The government’s attorney has until Friday to file a responding affidavit to the One South Africa (OSA) Movement’s challenge to the reopening of schools.
In a letter dated 3 June, and directed at OSA’s attorneys, State attorney AGF Mokgale – representing the government, President Cyril Ramaphosa and Cooperative Governance and Traditional Affairs Minister Nkosazana Dlamini-Zuma -said the court application against the state sought far-reaching relief, which was complex and required a careful response from government.
Speaking to News24, OSA attorney Eric Mabuza said Ramaphosa’s and Basic Education Minister Angie Motshekga’s legal representation had both requested an extension until Monday.
Responses by government in the matter were due on Wednesday.
One SA Movement leader and former DA leader Mmusi Maimane. (Jan Gerber, News24)
“We have agreed to an extension until today (Friday). It would have been unfair for them to ask for more time, as schools open on Monday,” Mabuza said.
READ | Minister wants to save academic year above saving lives maimane tells ConCourt
In the founding affidavit to the Constitutional Court, former DA leader and founder of OSA Mmusi Maimane challenged the government’s decision to reopen schools. In the affidavit, Maimane highlighted poor infrastructure, school overcrowding, staff shortages, sanitation and public transport as the motivation behind his application.

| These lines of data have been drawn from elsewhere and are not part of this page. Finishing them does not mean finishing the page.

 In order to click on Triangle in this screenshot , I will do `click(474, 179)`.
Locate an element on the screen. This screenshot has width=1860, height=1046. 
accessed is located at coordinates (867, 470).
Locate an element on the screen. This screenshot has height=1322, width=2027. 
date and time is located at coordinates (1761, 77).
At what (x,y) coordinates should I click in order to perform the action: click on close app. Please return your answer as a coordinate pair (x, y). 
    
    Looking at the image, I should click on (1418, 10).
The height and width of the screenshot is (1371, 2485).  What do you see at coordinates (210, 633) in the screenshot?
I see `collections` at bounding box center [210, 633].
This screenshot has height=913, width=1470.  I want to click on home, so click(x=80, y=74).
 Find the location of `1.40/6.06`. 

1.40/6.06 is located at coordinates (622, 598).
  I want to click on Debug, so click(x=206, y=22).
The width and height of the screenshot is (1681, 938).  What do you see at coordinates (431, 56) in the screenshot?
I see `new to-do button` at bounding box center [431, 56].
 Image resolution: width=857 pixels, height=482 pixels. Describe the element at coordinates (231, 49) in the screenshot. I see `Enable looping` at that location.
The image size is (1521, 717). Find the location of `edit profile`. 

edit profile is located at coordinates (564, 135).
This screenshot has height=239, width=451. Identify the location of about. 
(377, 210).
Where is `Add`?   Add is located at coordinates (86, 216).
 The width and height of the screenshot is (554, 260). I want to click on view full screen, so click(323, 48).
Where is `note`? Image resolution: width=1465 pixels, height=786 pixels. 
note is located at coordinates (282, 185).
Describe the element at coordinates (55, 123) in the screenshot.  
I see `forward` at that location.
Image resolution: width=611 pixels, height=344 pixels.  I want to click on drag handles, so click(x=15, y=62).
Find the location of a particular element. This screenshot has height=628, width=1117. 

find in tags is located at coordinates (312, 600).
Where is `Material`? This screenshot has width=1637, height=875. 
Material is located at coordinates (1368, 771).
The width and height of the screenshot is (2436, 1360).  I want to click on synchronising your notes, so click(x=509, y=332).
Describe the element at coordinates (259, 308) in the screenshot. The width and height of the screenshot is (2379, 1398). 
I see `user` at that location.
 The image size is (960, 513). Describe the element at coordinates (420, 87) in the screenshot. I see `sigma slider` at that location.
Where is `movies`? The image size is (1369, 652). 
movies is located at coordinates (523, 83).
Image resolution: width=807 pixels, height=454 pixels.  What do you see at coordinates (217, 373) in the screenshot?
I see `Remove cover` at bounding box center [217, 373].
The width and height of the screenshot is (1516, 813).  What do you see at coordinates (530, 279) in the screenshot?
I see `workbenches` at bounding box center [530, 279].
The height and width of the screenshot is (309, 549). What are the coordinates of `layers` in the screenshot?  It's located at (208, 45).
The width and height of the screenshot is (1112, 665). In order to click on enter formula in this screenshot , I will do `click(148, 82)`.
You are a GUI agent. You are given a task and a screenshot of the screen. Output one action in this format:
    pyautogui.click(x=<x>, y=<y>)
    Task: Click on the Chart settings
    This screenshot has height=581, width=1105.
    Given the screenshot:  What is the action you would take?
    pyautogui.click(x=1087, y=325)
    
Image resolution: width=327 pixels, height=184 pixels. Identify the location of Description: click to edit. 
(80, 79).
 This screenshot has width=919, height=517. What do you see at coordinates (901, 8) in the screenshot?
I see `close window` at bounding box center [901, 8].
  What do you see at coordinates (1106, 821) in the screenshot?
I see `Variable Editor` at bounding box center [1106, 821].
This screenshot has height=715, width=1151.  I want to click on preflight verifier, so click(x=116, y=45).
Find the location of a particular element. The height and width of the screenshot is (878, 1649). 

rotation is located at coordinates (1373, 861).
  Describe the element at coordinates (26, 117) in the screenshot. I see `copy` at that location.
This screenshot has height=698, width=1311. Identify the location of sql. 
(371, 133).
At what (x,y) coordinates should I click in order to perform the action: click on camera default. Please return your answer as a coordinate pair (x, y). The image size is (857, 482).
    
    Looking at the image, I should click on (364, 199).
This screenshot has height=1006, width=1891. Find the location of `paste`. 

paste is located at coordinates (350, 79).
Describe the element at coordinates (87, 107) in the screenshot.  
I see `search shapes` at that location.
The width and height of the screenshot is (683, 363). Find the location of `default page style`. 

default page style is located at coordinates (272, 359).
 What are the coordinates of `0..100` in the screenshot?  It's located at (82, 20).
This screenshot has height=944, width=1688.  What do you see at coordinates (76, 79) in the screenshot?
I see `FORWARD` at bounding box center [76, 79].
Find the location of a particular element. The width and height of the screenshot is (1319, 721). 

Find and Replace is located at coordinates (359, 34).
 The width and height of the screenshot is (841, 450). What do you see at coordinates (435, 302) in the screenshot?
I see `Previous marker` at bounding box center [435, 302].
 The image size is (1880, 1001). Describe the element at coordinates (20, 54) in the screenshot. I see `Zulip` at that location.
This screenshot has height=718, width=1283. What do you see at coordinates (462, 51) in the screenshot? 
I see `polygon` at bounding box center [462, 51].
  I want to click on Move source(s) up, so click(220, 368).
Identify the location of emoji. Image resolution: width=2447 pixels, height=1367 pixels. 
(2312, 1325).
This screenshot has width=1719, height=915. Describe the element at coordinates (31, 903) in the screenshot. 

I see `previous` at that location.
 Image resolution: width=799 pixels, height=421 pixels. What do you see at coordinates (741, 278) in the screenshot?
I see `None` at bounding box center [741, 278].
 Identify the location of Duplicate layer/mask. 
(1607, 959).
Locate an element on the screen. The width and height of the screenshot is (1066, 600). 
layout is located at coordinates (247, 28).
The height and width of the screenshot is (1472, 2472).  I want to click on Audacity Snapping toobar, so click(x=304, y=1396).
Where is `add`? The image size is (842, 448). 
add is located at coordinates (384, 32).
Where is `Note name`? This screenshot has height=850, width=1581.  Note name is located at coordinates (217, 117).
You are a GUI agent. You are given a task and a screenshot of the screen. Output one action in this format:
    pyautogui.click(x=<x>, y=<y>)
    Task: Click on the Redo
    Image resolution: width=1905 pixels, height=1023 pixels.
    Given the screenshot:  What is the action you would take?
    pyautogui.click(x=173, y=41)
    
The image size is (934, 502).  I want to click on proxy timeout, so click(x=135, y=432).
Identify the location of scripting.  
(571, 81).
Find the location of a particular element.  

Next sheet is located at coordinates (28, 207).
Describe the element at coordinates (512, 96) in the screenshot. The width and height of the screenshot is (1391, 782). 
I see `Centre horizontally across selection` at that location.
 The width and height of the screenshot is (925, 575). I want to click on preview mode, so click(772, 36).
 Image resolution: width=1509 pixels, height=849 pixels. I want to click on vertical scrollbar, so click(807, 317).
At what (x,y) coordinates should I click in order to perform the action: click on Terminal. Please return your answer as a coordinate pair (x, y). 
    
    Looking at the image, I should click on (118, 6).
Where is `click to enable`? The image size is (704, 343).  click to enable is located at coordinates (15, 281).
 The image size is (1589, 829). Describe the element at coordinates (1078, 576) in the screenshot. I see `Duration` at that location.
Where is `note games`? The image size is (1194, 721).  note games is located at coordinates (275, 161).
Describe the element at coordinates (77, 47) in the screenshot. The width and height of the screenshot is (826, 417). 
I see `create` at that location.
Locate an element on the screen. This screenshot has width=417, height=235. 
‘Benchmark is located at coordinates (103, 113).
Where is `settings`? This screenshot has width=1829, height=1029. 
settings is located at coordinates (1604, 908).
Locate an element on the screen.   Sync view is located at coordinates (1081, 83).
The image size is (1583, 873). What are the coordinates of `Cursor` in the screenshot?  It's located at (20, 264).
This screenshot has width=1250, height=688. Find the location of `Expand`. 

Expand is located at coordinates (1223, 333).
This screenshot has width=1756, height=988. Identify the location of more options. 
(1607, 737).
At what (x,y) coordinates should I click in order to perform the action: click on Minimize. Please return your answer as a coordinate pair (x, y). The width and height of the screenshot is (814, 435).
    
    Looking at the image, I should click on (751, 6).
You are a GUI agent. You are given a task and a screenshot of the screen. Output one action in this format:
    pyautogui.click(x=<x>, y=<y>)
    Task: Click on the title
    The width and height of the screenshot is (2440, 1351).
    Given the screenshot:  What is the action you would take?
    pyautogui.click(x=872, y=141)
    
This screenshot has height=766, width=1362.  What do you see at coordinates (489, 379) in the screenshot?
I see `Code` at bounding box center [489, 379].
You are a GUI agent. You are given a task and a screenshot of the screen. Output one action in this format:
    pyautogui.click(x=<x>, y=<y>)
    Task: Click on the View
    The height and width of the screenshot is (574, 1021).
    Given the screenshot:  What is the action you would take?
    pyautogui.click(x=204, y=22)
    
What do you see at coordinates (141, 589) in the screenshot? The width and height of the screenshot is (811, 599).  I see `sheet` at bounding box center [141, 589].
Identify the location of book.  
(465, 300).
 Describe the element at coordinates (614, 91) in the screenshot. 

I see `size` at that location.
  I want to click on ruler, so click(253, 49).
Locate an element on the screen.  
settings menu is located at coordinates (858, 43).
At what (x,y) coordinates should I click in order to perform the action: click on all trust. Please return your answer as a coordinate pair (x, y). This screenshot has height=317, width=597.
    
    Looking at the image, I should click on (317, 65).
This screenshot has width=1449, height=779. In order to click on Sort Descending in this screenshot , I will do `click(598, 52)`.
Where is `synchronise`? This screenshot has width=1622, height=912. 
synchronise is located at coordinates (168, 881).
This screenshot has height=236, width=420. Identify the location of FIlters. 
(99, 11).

He also argued for a supervisory relief for Level 4 regulations to be restored.
“We seek to invoke the court’s wide remedial powers by seeking structural or supervisory relief stipulating stringent conditions, without which the respondents may not implement any of the Level 3 measures and/or more specifically the reopening of schools for a period of 60 days, during which the constitutional breaches may be cured. In the supervening period and in order to avoid a vacuum, the Level 4 regulations must be restored,” Maimane argued.
The papers argued that Motshekga did not display a thorough plan as to how schools would be made ready to open. He also argued that the minister did not inform the country how other pupils, who are learning under trees, tents and dilapidated buildings, would be catered for.
Maimane claimed the government was failing in its “constitutional” and “legal” duty to consult with organisations to ensure meaningful public participation.
He added that an unconsidered and rushed reopening of schools posed a risk to lives, especially when it was scheduled to coincide with the general reopening of the economy – from Level 4 to Level 3.
He said that, if deaths from the Covid-19 virus were preventable, then it “is better to act now than after the fact”.
“Even 1% of 10 million is 10 000 lives. The remotest risk will likely still have devastating consequences for human lives.”